Salta al contenuto
DATENPANNE

Bist du bereit für eine Datenpanne?

Neun Prüfpunkte zu Verfahren, Verzeichnis, Rollen und Verträgen, um zu sehen, wie gut du auf die Pflichten der Art. 33-34 DSGVO vorbereitet bist — bevor eine Verletzung passiert.

Caricamento…

Gut zu wissen

Datenpannen-Bereitschaft: kannst du in 72 Stunden reagieren?

Eine Datenpanne — die Sicherheitsverletzung, die zu Vernichtung, Verlust, Offenlegung oder unbefugtem Zugriff auf personenbezogene Daten führt — ist keine Frage des „ob“, sondern des „wann“. Die DSGVO setzt enge Fristen: die Meldung an die Aufsichtsbehörde binnen 72 Stunden nach Bekanntwerden (Art. 33) und, bei hohem Risiko für die Rechte der Betroffenen, die unverzügliche Benachrichtigung der betroffenen Personen (Art. 34). Wer nicht vorbereitet ist, merkt gerade im schlimmsten Moment, dass er diese Fristen nicht einhalten kann.

Dieses Tool prüft deine Bereitschaft an neun Punkten: dokumentiertes Verfahren, Erkennungsfähigkeit, Verzeichnis der Verletzungen (Art. 33.5), Risikobewertung, Meldekette, Rollen und Eskalation, Umgang mit Dienstleistern (Art. 28 und 33.2), Schulung und Notfallkontakte. Anders als ein Triage-Tool, das nach einem Vorfall genutzt wird, misst dieses die präventive Readiness. Den Bericht mit deinem Bereitschaftsgrad erhältst du als PDF per E-Mail.
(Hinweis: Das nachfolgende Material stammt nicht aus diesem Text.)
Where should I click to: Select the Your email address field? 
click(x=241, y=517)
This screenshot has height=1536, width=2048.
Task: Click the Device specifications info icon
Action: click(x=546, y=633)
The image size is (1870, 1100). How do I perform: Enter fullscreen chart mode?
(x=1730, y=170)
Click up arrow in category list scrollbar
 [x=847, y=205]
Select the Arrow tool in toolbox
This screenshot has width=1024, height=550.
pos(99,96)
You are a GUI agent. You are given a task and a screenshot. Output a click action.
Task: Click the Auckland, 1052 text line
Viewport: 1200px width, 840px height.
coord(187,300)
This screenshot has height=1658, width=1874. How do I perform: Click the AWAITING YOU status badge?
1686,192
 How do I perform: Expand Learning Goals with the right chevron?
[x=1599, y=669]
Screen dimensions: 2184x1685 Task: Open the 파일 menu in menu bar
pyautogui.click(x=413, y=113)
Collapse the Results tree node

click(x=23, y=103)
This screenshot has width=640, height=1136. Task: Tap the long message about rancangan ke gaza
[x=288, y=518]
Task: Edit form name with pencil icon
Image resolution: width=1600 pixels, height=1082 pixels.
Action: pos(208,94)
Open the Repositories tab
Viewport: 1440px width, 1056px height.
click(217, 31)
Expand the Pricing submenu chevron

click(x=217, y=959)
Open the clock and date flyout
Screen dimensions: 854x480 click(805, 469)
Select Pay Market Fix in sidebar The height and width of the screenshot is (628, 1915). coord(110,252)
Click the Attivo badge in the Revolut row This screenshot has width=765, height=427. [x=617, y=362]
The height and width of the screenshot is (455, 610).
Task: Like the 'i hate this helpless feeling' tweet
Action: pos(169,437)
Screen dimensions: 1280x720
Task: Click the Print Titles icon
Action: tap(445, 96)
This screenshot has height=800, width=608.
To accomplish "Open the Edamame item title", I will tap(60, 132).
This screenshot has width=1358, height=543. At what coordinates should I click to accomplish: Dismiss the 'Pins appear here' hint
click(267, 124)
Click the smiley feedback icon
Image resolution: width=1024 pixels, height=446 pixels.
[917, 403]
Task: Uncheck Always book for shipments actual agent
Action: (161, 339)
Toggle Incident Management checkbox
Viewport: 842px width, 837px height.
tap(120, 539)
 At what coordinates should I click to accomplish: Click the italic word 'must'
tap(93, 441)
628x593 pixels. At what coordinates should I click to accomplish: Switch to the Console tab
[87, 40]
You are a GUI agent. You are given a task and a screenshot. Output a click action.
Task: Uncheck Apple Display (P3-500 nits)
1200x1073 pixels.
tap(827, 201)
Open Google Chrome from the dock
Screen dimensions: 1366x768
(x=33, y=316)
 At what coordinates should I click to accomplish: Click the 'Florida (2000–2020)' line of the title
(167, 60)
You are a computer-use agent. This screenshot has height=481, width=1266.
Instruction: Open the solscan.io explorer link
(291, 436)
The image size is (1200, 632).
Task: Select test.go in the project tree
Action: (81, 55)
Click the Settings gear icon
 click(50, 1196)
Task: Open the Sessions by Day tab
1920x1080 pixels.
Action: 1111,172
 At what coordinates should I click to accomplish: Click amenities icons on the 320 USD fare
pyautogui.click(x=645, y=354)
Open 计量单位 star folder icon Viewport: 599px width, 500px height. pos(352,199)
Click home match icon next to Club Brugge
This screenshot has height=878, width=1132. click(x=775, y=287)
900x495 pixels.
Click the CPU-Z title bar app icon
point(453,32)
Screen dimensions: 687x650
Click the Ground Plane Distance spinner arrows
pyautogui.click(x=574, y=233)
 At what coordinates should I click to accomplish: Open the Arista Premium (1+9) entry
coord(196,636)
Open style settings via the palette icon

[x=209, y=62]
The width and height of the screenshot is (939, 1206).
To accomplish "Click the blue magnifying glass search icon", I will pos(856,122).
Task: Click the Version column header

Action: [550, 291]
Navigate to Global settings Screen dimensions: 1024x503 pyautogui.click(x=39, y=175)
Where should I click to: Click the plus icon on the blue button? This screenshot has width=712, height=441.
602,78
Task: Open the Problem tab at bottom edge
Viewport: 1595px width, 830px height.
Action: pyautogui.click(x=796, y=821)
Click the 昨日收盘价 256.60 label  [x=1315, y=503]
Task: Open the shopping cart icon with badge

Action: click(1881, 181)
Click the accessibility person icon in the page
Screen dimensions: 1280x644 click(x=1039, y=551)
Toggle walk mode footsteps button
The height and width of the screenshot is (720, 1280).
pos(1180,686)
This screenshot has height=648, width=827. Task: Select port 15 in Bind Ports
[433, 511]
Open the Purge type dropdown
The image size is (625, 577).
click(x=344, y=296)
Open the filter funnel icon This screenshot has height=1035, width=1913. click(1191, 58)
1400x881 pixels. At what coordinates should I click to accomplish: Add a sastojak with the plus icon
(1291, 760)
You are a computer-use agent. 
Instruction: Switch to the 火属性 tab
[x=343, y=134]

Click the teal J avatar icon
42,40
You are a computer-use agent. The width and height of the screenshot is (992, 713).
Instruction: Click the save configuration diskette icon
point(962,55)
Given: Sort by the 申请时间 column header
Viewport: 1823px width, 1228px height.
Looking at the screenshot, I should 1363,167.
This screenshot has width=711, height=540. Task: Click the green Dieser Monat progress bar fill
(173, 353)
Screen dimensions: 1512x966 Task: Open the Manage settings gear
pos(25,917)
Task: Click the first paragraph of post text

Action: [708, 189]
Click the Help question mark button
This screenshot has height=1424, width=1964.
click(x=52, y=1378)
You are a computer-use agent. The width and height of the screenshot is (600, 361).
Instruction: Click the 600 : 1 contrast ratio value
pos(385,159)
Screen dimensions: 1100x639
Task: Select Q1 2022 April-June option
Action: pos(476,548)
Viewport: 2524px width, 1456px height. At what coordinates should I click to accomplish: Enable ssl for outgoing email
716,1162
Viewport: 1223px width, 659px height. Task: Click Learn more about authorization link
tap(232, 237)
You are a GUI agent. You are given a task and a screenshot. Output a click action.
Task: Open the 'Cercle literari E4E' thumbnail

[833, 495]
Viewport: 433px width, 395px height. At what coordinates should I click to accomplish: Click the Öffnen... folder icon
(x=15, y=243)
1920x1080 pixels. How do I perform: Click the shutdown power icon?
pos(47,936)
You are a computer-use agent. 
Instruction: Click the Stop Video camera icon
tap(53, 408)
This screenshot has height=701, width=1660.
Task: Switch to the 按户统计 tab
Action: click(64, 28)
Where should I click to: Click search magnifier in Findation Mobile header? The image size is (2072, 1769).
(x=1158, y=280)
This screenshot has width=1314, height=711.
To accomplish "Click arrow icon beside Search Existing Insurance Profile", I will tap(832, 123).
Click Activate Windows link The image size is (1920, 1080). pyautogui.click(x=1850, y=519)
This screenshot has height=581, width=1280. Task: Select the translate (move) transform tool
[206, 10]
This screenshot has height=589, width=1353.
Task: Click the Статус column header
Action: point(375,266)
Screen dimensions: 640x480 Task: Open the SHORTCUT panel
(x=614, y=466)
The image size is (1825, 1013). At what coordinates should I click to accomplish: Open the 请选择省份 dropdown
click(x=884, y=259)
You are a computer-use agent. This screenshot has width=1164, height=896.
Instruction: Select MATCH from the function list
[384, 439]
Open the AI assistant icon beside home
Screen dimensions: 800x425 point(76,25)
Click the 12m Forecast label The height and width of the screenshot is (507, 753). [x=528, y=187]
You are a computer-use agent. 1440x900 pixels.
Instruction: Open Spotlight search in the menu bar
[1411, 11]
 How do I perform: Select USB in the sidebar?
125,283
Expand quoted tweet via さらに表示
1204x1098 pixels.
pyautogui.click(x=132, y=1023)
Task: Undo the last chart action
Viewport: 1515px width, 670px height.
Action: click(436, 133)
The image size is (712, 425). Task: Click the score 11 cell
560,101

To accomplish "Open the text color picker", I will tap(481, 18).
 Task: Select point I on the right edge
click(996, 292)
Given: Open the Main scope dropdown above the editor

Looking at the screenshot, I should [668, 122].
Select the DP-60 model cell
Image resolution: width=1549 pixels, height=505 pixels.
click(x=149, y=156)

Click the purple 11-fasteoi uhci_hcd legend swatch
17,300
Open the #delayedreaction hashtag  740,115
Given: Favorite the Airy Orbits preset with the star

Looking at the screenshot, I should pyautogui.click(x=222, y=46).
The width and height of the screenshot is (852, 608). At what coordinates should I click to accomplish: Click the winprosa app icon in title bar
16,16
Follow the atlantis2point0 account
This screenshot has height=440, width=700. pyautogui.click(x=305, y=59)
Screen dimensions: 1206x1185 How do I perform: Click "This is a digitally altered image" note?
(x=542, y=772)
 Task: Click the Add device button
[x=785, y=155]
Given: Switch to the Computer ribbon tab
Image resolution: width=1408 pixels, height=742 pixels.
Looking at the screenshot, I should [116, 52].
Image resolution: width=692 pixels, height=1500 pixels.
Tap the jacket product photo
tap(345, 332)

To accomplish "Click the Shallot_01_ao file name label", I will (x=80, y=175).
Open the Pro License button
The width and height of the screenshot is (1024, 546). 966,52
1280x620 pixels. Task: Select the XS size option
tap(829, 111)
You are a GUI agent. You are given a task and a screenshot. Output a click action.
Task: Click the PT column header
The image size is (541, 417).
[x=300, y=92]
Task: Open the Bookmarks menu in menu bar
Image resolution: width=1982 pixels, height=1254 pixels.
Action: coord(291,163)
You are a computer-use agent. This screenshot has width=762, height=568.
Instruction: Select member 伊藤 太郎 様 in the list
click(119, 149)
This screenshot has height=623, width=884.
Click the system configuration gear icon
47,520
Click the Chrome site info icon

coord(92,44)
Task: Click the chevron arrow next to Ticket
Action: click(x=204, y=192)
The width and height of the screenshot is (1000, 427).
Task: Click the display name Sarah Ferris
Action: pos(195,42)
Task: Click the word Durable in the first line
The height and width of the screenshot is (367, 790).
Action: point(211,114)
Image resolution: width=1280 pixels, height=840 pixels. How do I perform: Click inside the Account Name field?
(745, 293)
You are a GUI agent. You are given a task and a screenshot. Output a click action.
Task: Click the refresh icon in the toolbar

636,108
Häufige Fragen zu Datenpannen

Was ist eine Datenpanne nach der DSGVO?

Eine Sicherheitsverletzung, die zur unbeabsichtigten oder unrechtmäßigen Vernichtung, zum Verlust, zur Veränderung, zur Offenlegung von oder zum unbefugten Zugriff auf personenbezogene Daten führt (Art. 4 Nr. 12 DSGVO). Dazu zählen Cyberangriffe, aber auch menschliche Fehler, verlorene Geräte und Fehlversände.

Innerhalb welcher Frist muss eine Datenpanne gemeldet werden?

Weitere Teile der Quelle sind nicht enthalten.